_RECORDS FOR THE EXERCISE:_
=====

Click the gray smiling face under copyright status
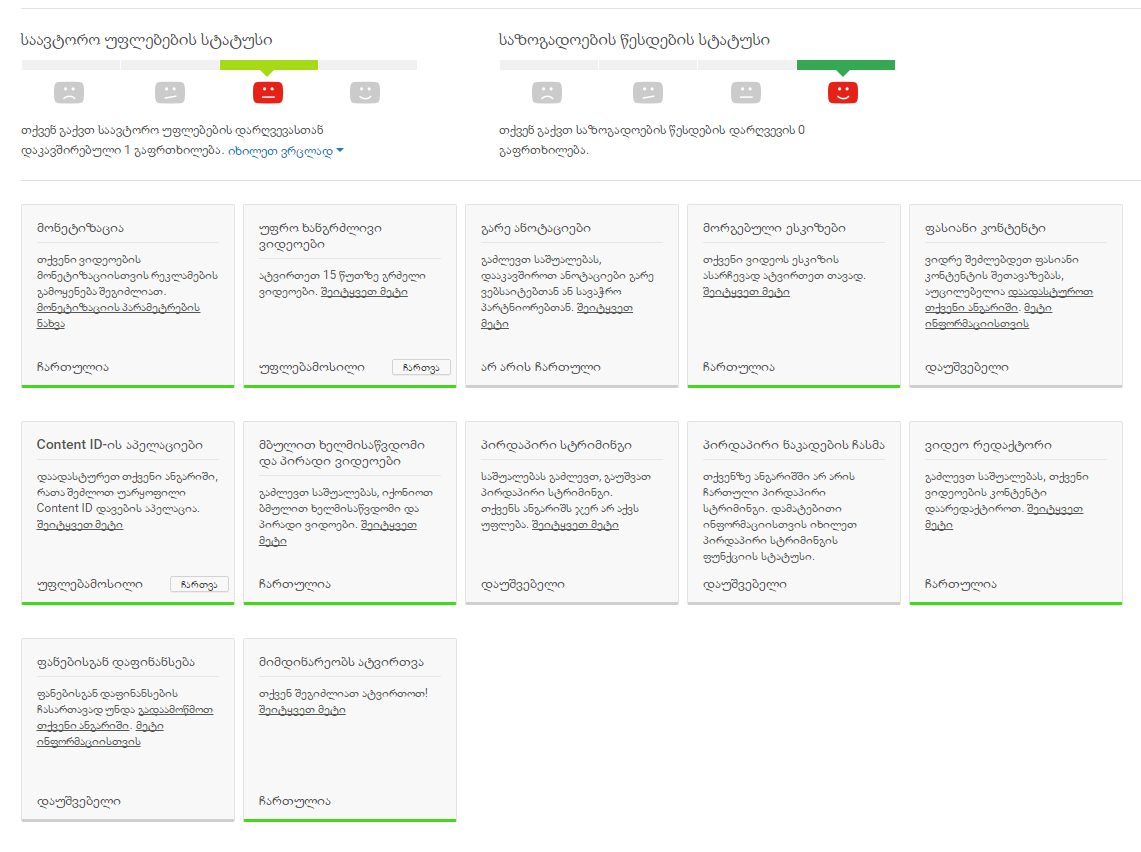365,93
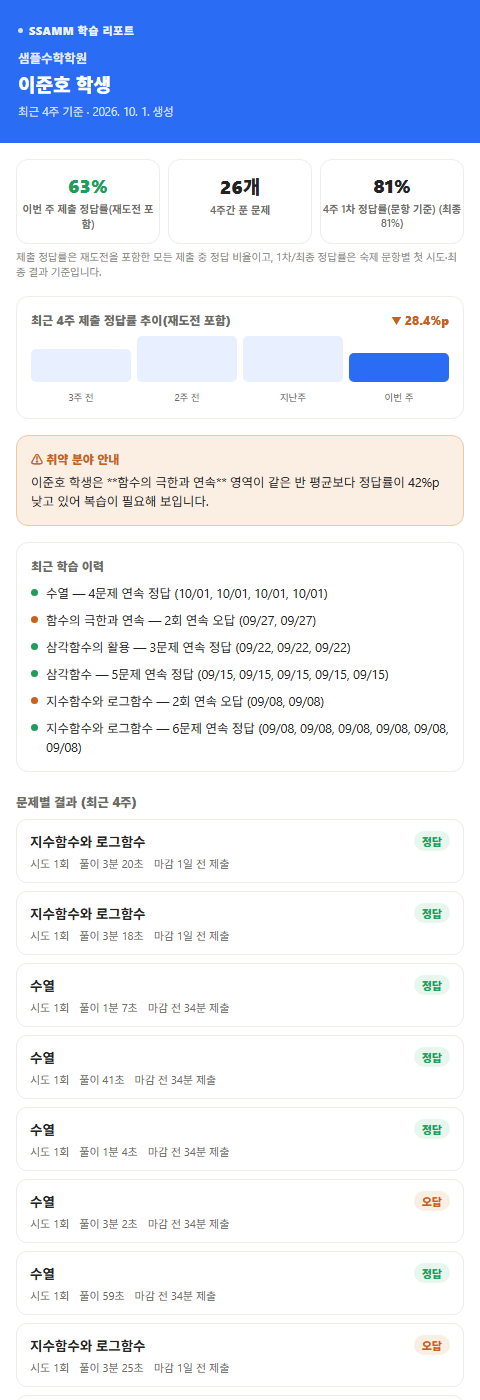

=====

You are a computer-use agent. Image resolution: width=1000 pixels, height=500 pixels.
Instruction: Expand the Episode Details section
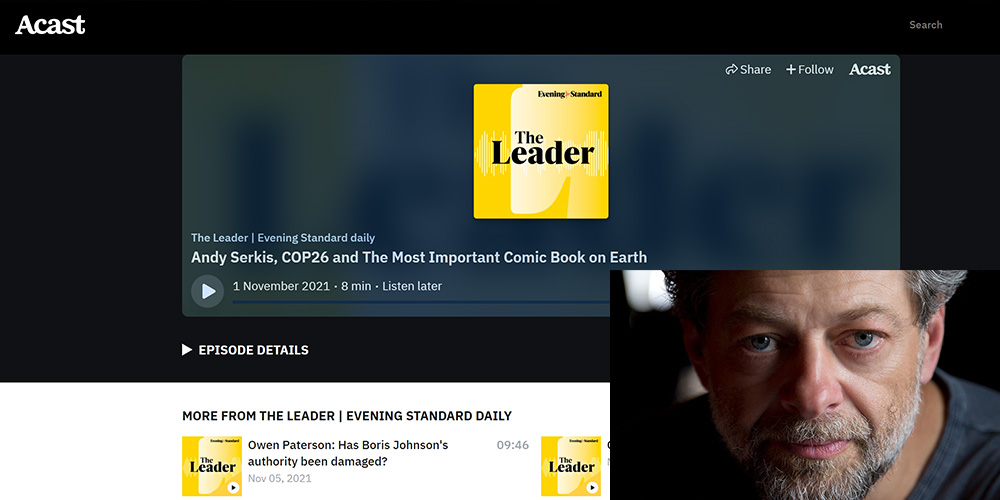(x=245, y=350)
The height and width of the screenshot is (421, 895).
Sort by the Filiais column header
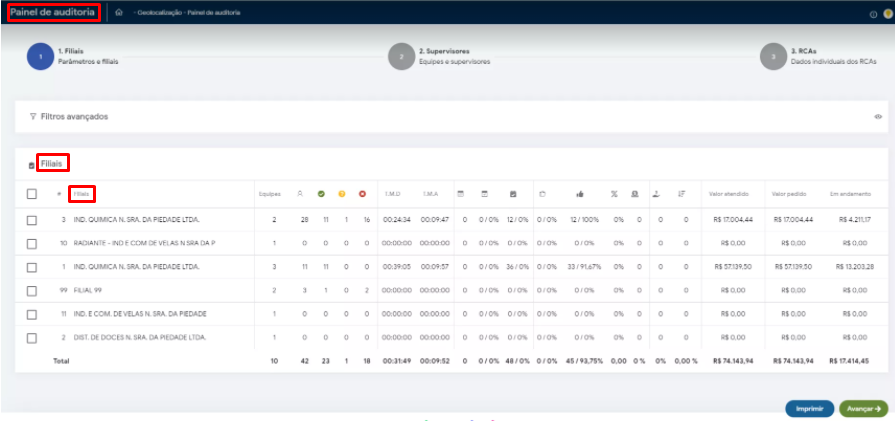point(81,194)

=====

Line count for "height": report how many lines in the data above include it, with no other words.

2